:: REQUIREMENT ::
How many lines in these records hold the string "panel"? State only that number.

:: RECORD EXCERPTS ::
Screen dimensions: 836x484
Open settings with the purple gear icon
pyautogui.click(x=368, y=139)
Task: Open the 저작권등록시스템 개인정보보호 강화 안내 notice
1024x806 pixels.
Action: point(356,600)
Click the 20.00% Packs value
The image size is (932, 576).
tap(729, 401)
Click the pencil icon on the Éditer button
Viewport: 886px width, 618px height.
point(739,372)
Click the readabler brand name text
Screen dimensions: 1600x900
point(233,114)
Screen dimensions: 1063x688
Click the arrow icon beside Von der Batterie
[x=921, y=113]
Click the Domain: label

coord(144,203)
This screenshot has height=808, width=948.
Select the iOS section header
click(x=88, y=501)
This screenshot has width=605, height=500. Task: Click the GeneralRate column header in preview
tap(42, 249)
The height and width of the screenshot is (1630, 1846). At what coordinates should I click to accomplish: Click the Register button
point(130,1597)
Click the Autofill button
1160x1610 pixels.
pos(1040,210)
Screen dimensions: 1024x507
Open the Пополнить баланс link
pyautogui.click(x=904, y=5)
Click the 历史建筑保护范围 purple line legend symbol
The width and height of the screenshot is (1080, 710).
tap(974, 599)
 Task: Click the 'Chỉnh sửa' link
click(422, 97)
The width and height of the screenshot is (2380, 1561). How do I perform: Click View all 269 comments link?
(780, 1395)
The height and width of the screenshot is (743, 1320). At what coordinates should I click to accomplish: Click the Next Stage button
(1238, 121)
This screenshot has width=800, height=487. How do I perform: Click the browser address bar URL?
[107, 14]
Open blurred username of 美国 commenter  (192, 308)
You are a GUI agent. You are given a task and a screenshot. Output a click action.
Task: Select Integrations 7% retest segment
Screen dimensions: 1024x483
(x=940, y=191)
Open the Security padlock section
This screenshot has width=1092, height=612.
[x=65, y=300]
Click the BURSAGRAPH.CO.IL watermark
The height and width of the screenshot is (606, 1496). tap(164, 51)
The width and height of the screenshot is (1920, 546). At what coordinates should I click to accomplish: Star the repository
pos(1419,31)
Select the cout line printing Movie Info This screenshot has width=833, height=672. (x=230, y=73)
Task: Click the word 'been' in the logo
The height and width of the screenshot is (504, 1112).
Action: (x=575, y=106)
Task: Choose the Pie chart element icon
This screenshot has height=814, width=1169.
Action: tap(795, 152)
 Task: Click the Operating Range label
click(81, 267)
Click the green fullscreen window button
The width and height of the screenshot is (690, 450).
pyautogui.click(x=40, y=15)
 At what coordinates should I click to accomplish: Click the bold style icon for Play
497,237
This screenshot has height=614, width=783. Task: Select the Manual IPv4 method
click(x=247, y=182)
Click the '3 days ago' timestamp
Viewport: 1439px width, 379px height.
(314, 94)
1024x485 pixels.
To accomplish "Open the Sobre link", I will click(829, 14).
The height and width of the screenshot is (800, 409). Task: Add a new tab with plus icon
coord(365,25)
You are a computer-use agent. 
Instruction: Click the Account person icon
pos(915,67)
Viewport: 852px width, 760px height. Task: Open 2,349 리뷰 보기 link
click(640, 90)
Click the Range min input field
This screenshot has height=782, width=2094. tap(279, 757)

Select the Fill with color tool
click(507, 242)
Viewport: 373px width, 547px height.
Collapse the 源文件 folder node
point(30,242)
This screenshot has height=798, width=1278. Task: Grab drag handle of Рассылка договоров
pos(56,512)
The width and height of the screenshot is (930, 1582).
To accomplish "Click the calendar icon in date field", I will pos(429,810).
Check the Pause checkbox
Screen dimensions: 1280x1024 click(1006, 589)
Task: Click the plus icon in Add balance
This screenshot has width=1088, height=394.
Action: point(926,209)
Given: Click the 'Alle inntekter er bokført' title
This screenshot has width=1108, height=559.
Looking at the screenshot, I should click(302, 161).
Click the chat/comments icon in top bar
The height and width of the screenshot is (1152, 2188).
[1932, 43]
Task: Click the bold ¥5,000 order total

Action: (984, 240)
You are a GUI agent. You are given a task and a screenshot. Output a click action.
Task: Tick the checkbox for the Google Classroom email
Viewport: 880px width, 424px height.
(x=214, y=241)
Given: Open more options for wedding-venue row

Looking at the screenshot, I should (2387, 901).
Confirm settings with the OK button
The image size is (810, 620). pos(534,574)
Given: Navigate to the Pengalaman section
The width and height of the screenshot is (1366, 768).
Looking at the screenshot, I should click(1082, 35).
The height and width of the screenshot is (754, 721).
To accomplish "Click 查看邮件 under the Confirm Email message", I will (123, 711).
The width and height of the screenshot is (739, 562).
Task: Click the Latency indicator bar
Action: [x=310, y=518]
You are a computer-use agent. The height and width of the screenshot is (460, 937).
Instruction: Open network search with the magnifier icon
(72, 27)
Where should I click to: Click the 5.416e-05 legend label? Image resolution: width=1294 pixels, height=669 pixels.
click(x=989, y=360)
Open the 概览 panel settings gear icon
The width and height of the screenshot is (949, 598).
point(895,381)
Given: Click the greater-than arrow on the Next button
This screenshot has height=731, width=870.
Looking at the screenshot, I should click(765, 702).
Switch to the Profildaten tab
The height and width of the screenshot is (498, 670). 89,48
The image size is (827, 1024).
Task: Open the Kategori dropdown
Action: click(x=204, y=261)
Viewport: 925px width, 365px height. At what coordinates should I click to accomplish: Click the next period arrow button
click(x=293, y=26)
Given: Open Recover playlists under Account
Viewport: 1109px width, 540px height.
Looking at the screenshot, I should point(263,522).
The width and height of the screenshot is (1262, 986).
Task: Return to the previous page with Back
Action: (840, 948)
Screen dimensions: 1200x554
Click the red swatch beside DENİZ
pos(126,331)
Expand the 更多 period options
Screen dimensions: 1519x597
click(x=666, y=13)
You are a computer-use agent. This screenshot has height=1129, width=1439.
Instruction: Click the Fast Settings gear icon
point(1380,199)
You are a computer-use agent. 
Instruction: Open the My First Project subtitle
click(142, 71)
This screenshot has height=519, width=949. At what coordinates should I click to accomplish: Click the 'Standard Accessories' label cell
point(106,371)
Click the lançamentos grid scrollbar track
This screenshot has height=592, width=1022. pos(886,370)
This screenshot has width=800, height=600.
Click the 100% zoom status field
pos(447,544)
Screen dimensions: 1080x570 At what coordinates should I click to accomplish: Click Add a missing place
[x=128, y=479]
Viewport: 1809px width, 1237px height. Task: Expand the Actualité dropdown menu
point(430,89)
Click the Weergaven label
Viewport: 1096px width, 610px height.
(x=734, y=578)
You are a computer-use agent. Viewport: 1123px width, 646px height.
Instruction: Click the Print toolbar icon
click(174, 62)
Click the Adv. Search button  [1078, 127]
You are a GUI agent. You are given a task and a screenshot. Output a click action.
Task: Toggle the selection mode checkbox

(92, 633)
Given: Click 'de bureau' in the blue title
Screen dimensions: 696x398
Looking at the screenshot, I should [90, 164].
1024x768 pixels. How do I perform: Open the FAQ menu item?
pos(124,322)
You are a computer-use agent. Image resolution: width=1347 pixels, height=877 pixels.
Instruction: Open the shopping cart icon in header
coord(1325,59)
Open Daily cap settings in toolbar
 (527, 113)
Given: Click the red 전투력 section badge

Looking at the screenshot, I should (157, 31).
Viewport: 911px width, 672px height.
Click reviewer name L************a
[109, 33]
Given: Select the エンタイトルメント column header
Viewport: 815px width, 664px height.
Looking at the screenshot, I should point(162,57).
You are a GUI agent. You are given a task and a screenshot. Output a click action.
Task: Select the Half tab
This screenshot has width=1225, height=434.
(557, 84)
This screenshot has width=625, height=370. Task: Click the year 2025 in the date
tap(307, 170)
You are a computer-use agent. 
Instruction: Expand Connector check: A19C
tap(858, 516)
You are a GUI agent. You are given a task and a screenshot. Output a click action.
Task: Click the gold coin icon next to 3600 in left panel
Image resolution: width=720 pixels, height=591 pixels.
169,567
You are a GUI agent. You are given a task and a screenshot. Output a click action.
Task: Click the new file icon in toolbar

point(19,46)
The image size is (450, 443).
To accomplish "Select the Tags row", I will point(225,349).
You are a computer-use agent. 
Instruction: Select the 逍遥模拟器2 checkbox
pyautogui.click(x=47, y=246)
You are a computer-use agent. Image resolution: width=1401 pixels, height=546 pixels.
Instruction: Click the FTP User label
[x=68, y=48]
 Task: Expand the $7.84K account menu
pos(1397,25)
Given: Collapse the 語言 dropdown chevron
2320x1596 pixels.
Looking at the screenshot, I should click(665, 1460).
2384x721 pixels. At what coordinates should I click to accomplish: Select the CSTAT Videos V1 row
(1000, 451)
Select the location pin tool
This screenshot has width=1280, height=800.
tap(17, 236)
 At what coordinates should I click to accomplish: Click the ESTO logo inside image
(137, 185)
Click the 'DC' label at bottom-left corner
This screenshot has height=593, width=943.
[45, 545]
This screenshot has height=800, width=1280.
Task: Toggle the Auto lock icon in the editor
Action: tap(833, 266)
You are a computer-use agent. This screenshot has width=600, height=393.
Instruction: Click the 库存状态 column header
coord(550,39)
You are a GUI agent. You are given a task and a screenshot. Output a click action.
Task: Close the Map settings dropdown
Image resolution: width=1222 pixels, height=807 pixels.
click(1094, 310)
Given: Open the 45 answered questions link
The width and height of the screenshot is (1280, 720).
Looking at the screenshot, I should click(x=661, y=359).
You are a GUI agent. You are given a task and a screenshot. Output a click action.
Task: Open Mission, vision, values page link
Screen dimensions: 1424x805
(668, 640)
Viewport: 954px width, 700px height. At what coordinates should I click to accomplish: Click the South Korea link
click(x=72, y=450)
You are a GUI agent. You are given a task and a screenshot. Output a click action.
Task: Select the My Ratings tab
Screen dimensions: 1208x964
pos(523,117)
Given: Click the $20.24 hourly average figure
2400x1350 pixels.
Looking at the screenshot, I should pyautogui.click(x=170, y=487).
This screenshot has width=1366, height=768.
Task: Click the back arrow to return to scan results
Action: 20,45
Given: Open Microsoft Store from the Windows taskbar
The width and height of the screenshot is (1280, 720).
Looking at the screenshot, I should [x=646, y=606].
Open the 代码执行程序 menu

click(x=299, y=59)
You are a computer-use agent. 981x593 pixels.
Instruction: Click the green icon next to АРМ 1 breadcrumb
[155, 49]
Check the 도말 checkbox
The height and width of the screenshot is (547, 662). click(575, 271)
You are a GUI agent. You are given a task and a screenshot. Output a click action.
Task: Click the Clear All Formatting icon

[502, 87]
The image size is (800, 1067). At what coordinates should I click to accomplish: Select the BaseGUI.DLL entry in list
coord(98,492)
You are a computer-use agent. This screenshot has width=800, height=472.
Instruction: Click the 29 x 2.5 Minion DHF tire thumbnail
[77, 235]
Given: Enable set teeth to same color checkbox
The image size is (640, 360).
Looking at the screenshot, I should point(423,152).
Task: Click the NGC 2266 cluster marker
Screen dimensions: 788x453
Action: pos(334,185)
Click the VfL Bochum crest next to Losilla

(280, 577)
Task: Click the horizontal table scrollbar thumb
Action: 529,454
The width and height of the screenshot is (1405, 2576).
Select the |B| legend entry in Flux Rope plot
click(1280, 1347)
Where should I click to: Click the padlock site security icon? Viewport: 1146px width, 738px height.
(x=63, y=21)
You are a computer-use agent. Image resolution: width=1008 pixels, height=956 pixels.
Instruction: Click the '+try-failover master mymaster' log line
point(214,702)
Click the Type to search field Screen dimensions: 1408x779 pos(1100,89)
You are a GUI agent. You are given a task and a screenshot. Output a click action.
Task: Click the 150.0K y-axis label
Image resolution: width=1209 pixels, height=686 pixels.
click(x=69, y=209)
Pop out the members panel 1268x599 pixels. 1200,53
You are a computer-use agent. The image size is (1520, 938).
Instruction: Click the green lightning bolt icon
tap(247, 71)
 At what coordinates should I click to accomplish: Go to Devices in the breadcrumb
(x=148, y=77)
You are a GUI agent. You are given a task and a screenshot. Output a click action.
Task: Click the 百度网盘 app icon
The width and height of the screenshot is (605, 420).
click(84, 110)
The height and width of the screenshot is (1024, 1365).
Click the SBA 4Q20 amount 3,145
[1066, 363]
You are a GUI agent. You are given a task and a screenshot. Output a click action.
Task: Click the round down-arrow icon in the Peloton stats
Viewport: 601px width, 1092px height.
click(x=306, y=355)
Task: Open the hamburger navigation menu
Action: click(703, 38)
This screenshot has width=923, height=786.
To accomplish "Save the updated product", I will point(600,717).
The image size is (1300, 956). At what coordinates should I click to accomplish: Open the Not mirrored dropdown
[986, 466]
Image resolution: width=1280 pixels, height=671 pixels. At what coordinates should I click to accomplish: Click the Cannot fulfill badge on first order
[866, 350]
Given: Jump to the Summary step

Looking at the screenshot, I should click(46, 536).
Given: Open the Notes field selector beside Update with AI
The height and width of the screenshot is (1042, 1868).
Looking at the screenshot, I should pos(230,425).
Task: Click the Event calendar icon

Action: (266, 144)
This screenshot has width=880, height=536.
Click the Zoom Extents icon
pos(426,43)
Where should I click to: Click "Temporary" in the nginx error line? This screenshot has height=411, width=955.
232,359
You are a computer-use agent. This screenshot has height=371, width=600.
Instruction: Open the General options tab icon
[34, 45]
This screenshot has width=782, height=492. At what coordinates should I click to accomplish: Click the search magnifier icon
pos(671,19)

:: SOLUTION TO THIS EXERCISE ::
3